When Onslaught unleashes an army of Sentinels against New York City, the Fantastic Four are apparently killed while protecting the city. In their absence, the United States government seizes control of Four Freedoms Plaza and attempts to confiscate all of Reed Richards's scientific equipment. However, the Fantastic Four's surviving allies refuse to let the military to gain control of the equipment. Richards's father Nathaniel Richards (with the assistance of Kristoff Vernard) secretly transports the equipment into the Negative Zone.

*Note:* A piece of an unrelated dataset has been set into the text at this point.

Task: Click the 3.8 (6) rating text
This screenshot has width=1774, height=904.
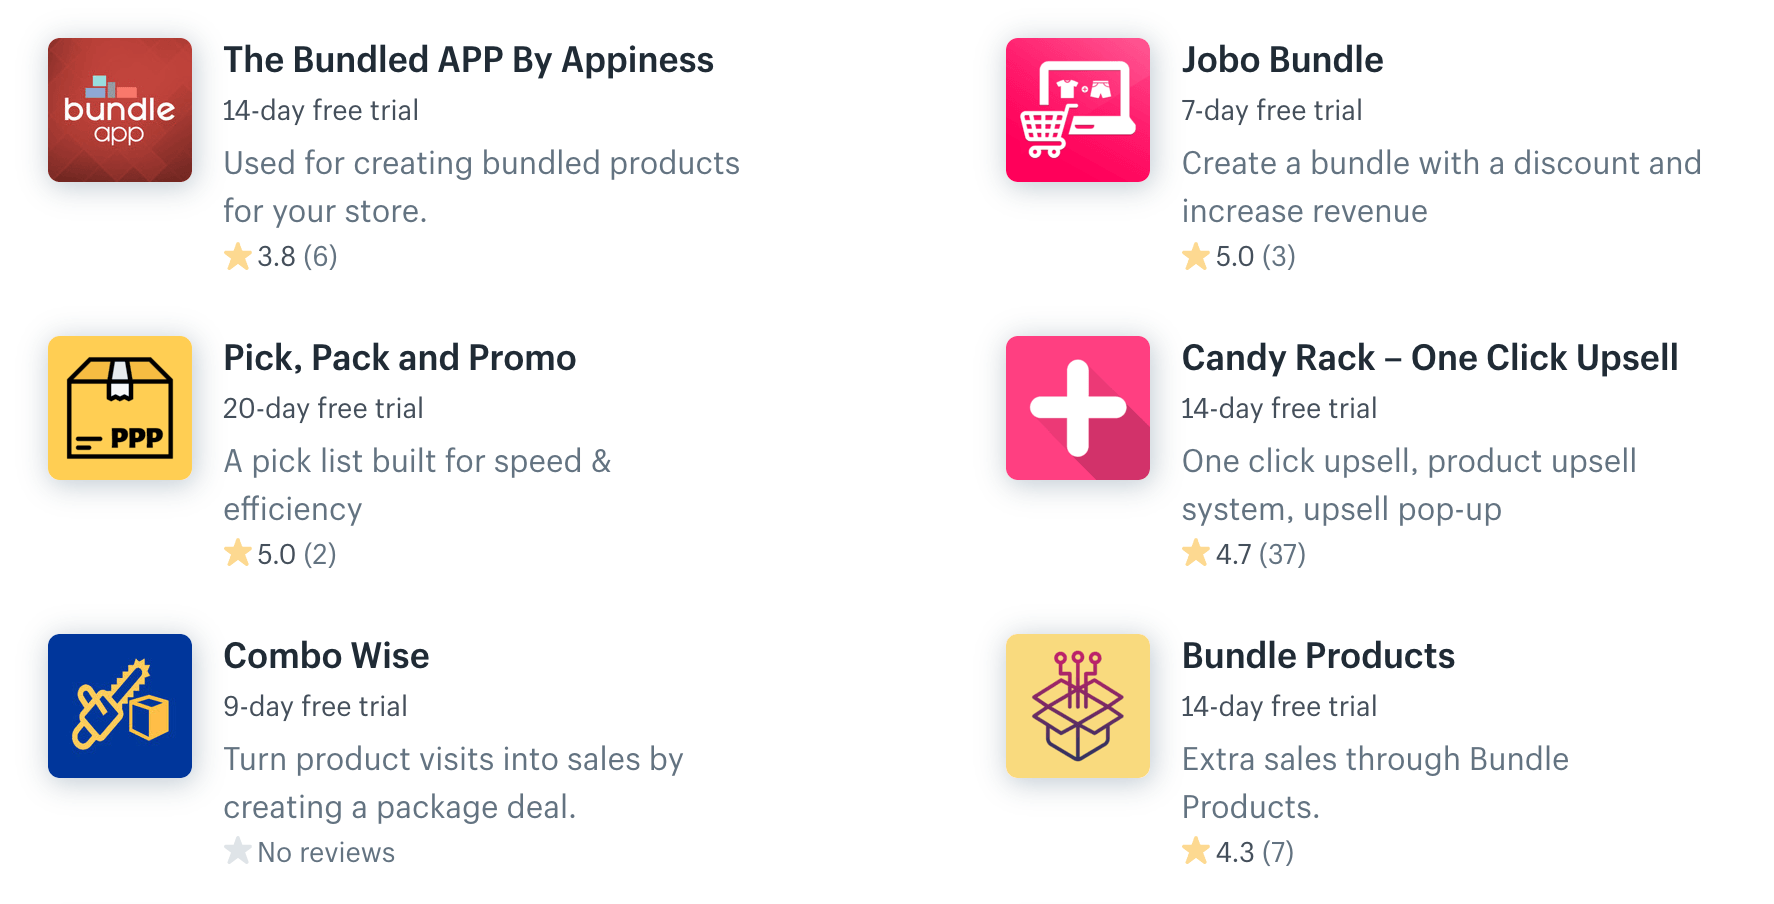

The Thunderbolts take over residence of Four Freedoms Plaza and eventually destroy it. After returning from an alternate reality that they had been sent to, the Fantastic Four are forced to move into a warehouse along the Hudson River, which is nicknamed "Pier 4". Eventually, Reed Richards and inventor Noah Baxter build a new building on the location of the former Baxter Building.

==Description==
The building's outer walls and windows are constructed of advanced carbon-fiber composites, said to be nearly comparable in strength to diamond. Numerous small tubes run throughout the sections of the building occupied by the Fantastic Four, enabling Mister Fantastic to easily stretch to any floor or area. One elevator shaft has been deliberately left empty, to facilitate the Human Torch's rapid flight to and from the upper floors. There are a set of "breakaway points" above the 50th and 70th stories with built-in explosive charges, designed to separate the upper floors from the civilian-occupied lower floors should anyone try to lift the building into orbit.

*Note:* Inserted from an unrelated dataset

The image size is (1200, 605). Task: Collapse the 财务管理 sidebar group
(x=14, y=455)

(The following description of the building encompasses David Edward Martin's omitted section of The Fantastic Four Compendium. Please see below source)

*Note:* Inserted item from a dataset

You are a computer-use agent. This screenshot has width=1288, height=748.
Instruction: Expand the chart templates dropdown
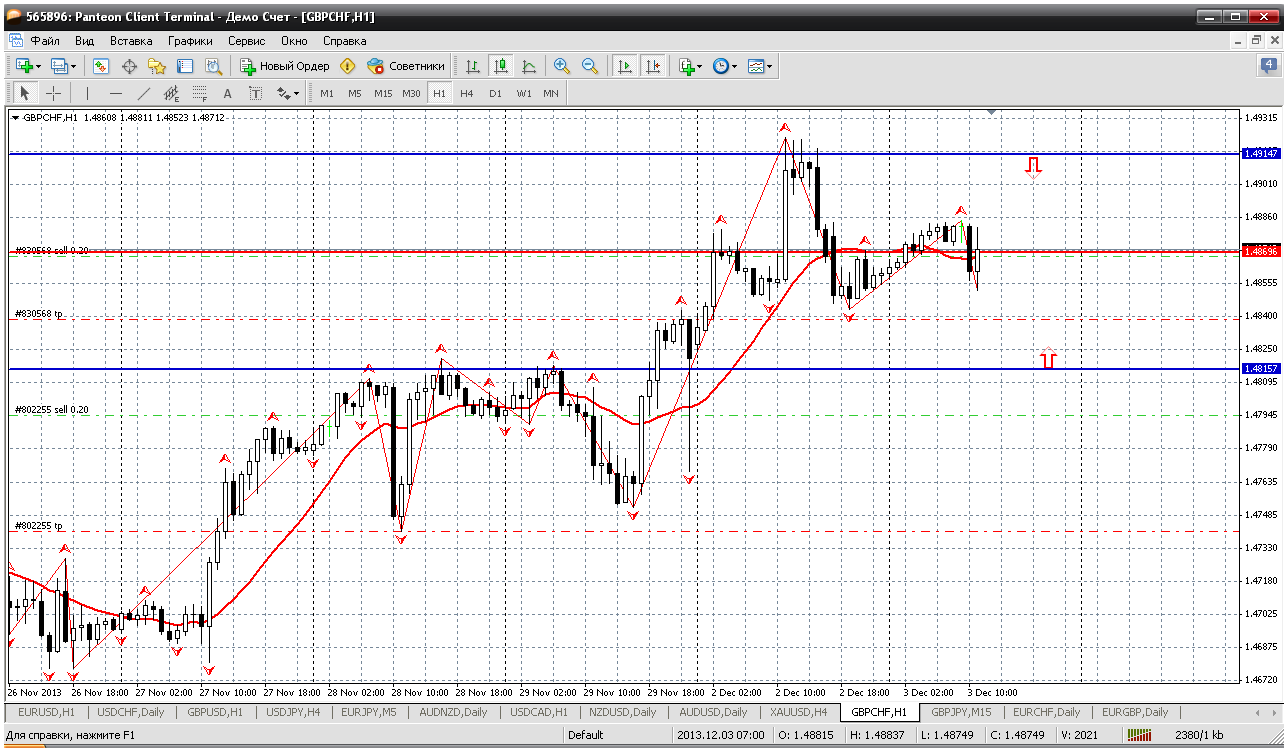769,66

Of the 100 story building:
- Floors 1 through 50 belong to the former tenants of the Baxter Building (e.g. Quasar).
- Floors 51-70 are "buffer floors", where the tenants do not have 99 year leases. Reed Richards left this space available in case the team needs more space.
  - Floors 71-100 serve as the headquarters for the team. The layout of the floors is similar to the Baxter Building.
  - Floor 71 is a reception area overseen by Roberta.
  - Floor 72 is an inn for guests of the team. Two suites are maintained solely for aquatic visitors such as Atlanteans.
  - Floors 73-75 are the Fantastic Four's living quarters. Besides the Fantastic Four, the floor also accommodates allies Alicia Masters (later revealed to be the Skrull imposter Lyja), Crystal, Ms. Marvel, Wyatt Wingfoot, and She-Hulk. The floors also have a kitchen, pantry, spa, two gyms, a library, and a computerized classroom.
  - Floors 76 and 77 function as the team's command center. The floors house meeting rooms, communications stations, links to Starcore and other astronomical organizations, and a computerized medical station.
  - Floors 78-80 are storage for miscellaneous supplies. These floors serve as future expansion space and as a buffer in case of incidents in Reed Richards's laboratory. Alicia Masters used a section of Floor 78 as a studio.
  - Floors 81-99 act as Reed Richards's laboratory and storage for his equipment. None of these workstations is located directly overhead any other workstation and no three of them are in a straight line, which minimizes the risk of several stations being destroyed at once.
    - Floors 90 and 91 contain a heavily armored portal to the Negative Zone.
    - Floors 98 and 99 serve as warehouse and machine shops. They support the hangar on 100 and act as a buffer to absorb damage from possible hangar disasters. Floor 99 houses fuel tanks for the Fantastic Four's vehicles.
  - Floor 100 is the Fantastic Four's hangar. It fills the space under the four immense fours that top the building.
- The building's foundation reaches 150' into the Manhattan bedrock. There are ten floors there. Sublevels 1-2 are used by the building's maintenance staff. Sublevels 3-4 contain the freight docks and tenant warehouse facilities. A railroad spur enable large masses of freight to be moved in or out without dealing with traffic. Sublevels 5-15 are restricted to the Fantastic Four. These floors contain special devices and support facilities for floors 71-100. Sublevel 5 contains a water-filled conduit that reaches the Hudson River; this permits aquatic visitors to directly reach the complex.

==In other media==
The Four Freedoms Plaza appears in the second season of Fantastic Four.